Site web bilingue FR/EN pour une PME suisse
Site bilingue FR/EN pour une PME suisse : pourquoi le traducteur automatique ne suffit pas, hreflang expliqué simplement, et l'architecture que je recommande.
En Suisse, beaucoup de PME ont besoin de deux versions de leur site. Le français pour la Romandie. L'anglais pour les clients internationaux. Sur le papier, ça paraît simple. En pratique, c'est l'endroit où la plupart des sites se cassent les dents.
Je vais vous expliquer comment je construis un site bilingue qui tient la route. Sans jargon. Avec un point précis sur une balise que peu de gens connaissent en français : hreflang. C'est elle qui dit à Google quelle langue montrer à quel visiteur. Mal posée, elle peut faire disparaître votre version anglaise des résultats de recherche.
Pourquoi bilingue ne suffit pas
Avoir deux langues sur un site, ce n'est pas juste traduire les mots. C'est construire deux sites qui se parlent.
Voici le piège classique. Vous traduisez la page d'accueil. Vous traduisez "Services" et "Contact". Et vous vous arrêtez là. Résultat : un visiteur anglophone clique sur un article de blog, et il tombe sur du français. Il part. La confiance est cassée en trois secondes.
Un vrai site bilingue, c'est une parité complète. Chaque page française a son équivalent anglais. Chaque lien interne reste dans la bonne langue. Le menu, les boutons, les messages d'erreur du formulaire, tout suit. Si une seule pièce manque, le visiteur le sent.
J'ai vécu ce travail en vrai. Mon premier projet livré est le site d'Ahmed Ghattour & Co, un cabinet d'audit basé à Tripoli. Le site est bilingue anglais et arabe. L'arabe se lit de droite à gauche, ce qui complique tout : le menu, les marges, l'alignement des textes, tout doit basculer. Une vingtaine de pages, deux langues, deux sens de lecture. Vous pouvez voir le résultat sur la page du cas Ghattour.
Le point important : si je sais gérer anglais et arabe avec deux sens de lecture, le couple français/anglais est plus simple. Les deux langues se lisent de gauche à droite. La méthode reste la même. La parité, le routage des langues, les balises SEO : c'est le même travail, en plus facile.
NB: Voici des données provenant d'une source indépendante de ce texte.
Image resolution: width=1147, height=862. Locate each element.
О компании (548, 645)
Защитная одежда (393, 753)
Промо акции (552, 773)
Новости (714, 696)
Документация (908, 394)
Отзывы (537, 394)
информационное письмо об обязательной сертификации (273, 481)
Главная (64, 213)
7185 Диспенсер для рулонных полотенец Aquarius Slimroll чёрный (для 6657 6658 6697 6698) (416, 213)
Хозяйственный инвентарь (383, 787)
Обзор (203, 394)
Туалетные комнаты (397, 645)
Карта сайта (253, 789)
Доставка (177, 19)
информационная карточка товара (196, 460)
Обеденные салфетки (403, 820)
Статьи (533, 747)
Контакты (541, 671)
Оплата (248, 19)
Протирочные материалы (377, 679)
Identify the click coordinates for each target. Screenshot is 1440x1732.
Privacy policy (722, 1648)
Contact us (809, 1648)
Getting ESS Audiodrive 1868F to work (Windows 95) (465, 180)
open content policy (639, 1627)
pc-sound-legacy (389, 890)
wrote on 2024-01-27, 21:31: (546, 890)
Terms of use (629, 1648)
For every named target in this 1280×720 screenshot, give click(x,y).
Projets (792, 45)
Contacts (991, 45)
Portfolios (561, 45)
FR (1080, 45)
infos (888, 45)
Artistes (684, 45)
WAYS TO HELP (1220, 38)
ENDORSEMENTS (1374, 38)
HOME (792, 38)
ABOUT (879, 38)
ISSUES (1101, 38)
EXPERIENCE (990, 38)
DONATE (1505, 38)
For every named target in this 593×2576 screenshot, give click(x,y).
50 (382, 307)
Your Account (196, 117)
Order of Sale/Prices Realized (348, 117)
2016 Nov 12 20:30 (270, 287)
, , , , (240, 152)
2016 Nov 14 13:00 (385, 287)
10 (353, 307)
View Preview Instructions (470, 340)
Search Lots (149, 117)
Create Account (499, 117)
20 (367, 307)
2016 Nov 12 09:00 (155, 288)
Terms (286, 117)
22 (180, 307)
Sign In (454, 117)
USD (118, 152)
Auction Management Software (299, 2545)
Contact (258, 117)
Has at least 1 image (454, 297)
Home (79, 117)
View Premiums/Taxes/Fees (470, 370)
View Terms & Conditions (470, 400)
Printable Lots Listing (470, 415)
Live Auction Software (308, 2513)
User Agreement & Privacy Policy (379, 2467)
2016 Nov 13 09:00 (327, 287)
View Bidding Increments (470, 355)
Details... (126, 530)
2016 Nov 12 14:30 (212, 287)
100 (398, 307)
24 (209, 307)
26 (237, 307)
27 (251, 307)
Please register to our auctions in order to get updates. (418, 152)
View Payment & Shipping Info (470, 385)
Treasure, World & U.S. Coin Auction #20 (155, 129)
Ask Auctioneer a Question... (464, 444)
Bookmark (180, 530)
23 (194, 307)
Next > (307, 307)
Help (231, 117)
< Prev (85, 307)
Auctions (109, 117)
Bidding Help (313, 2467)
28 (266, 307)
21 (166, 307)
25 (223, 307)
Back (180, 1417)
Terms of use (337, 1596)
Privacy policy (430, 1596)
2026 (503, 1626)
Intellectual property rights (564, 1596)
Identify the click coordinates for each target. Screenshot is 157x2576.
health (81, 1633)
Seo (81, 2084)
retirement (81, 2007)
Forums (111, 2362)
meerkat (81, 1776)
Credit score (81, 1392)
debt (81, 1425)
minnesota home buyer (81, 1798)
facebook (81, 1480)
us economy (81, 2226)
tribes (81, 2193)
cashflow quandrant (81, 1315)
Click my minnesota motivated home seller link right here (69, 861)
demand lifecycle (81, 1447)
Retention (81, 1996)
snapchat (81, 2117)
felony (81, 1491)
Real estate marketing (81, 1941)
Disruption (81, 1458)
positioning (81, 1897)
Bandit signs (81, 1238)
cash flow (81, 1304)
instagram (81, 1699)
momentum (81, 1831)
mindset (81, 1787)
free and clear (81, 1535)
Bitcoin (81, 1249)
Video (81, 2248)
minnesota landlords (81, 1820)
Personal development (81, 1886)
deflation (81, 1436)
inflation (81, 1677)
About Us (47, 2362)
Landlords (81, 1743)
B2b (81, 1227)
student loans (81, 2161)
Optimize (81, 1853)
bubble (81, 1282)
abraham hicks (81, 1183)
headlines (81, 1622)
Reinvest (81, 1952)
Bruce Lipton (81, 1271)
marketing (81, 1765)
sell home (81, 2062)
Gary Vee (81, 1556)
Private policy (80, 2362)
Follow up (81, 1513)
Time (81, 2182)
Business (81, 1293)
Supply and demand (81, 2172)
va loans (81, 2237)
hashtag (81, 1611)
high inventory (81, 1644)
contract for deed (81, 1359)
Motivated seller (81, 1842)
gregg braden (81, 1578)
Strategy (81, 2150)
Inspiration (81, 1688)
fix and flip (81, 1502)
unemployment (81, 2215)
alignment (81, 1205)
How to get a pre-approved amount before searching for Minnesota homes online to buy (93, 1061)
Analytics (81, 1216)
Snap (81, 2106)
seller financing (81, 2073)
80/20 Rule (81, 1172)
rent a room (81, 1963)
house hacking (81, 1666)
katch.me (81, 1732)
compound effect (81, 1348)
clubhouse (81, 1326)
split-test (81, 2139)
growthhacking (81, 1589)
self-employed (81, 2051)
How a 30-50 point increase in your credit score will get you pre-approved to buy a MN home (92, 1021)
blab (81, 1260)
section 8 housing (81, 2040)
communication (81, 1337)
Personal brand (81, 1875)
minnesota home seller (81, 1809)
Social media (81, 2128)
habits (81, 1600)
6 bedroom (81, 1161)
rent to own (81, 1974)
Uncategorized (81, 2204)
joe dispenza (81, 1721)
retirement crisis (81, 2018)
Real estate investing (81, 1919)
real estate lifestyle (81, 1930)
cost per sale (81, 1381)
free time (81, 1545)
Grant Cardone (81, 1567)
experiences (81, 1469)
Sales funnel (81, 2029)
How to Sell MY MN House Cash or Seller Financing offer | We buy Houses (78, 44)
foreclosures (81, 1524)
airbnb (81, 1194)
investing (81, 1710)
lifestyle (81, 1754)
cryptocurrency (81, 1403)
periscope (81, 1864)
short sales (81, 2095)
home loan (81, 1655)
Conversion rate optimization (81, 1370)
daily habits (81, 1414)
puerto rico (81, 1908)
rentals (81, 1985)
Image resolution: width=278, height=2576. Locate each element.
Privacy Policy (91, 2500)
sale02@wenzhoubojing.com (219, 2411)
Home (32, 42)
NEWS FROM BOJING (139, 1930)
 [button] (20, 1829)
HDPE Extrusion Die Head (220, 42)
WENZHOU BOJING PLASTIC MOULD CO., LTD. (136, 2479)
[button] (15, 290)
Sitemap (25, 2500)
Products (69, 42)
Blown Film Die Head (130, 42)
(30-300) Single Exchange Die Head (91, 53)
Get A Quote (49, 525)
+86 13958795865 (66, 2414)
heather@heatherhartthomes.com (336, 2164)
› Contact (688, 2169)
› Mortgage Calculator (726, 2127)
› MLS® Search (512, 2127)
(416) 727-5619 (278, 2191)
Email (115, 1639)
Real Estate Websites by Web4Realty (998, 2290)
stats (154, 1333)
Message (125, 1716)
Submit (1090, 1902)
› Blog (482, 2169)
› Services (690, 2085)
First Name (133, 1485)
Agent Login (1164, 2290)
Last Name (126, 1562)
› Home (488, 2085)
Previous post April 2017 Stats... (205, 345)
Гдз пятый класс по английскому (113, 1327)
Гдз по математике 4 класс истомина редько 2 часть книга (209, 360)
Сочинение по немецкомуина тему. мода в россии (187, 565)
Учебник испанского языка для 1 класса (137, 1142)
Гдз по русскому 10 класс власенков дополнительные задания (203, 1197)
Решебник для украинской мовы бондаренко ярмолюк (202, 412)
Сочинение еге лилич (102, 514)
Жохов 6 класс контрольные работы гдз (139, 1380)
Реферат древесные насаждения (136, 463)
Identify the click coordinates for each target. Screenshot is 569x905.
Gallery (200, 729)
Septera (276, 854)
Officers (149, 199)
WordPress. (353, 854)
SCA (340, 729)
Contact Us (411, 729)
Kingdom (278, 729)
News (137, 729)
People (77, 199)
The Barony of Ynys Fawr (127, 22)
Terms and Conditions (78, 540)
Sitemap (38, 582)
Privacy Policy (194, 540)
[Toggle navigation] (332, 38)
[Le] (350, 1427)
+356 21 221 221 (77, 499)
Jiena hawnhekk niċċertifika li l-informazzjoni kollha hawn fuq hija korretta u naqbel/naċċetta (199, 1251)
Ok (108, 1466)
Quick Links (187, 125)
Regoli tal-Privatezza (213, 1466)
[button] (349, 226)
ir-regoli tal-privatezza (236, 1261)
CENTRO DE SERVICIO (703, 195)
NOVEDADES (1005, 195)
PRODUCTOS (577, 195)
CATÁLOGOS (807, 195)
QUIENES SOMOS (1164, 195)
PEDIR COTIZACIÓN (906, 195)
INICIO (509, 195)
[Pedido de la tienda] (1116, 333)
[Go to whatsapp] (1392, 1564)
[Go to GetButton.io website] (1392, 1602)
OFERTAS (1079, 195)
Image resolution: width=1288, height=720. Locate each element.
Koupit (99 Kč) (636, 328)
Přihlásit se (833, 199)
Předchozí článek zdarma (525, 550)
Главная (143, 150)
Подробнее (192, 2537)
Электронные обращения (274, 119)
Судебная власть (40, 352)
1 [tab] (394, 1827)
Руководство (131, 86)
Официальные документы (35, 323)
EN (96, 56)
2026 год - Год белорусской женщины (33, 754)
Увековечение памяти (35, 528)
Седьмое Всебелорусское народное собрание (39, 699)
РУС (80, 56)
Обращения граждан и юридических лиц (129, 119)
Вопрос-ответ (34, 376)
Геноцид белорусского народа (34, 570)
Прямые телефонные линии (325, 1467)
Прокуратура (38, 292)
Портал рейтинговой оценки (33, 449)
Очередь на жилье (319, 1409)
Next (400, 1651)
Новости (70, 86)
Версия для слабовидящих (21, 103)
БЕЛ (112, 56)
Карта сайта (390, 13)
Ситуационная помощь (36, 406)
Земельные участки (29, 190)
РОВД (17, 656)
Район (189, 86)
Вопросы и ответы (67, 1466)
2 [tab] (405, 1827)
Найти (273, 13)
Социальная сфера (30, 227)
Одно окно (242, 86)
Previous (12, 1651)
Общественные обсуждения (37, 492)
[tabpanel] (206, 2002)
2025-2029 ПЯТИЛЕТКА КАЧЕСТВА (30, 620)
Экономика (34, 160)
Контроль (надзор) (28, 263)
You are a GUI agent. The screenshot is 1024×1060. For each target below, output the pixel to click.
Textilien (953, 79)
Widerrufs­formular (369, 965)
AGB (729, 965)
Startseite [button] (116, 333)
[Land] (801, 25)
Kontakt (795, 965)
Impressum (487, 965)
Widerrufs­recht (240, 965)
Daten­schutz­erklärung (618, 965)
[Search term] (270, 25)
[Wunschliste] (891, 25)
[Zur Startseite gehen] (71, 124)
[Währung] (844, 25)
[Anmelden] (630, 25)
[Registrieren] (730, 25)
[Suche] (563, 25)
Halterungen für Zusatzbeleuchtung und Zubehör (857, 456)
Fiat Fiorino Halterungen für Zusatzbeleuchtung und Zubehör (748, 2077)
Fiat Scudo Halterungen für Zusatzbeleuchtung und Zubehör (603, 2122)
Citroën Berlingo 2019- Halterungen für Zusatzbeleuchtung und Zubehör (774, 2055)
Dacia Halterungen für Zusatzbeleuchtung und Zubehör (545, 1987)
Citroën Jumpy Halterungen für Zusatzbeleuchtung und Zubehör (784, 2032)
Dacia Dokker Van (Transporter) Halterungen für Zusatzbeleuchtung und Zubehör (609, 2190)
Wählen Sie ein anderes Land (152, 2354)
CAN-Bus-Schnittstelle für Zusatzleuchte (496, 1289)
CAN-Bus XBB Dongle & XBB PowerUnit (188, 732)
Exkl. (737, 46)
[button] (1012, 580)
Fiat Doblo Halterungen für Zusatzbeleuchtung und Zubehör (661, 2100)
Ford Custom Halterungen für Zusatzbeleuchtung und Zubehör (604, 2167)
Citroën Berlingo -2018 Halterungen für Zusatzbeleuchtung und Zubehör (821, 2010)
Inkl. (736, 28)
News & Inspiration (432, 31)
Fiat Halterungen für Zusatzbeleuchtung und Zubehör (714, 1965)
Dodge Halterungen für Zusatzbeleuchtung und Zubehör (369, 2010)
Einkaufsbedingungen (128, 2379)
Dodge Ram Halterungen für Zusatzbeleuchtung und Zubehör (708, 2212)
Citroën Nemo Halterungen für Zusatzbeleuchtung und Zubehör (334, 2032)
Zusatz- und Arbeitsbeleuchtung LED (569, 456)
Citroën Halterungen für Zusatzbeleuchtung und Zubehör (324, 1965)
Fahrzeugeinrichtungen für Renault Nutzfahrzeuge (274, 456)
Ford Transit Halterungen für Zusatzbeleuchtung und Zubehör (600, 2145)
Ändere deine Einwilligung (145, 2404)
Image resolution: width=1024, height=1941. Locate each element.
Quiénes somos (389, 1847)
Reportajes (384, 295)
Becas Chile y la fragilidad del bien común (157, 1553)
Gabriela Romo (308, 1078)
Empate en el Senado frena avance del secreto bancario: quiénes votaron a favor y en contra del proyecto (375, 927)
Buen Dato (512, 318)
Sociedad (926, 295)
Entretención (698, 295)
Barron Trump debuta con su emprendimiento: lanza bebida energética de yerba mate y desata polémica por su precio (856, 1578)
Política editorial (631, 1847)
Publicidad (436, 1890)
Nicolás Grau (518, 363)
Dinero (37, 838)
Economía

Le piège du traducteur automatique
La tentation est forte. Google Translate, DeepL, un plugin qui traduit tout en un clic. Pourquoi payer une traduction quand une machine le fait gratuitement ?
Parce que ça vous coûte plus cher au final. Voici pourquoi.
D'abord, la qualité. Une traduction automatique sonne juste à 80 %. Les 20 % restants font mal. Un cabinet d'avocats genevois qui affiche une faute de ton en anglais perd en crédibilité. Vos clients internationaux jugent votre sérieux sur ces détails. Une PME suisse vend de la précision. Un texte approximatif dit l'inverse.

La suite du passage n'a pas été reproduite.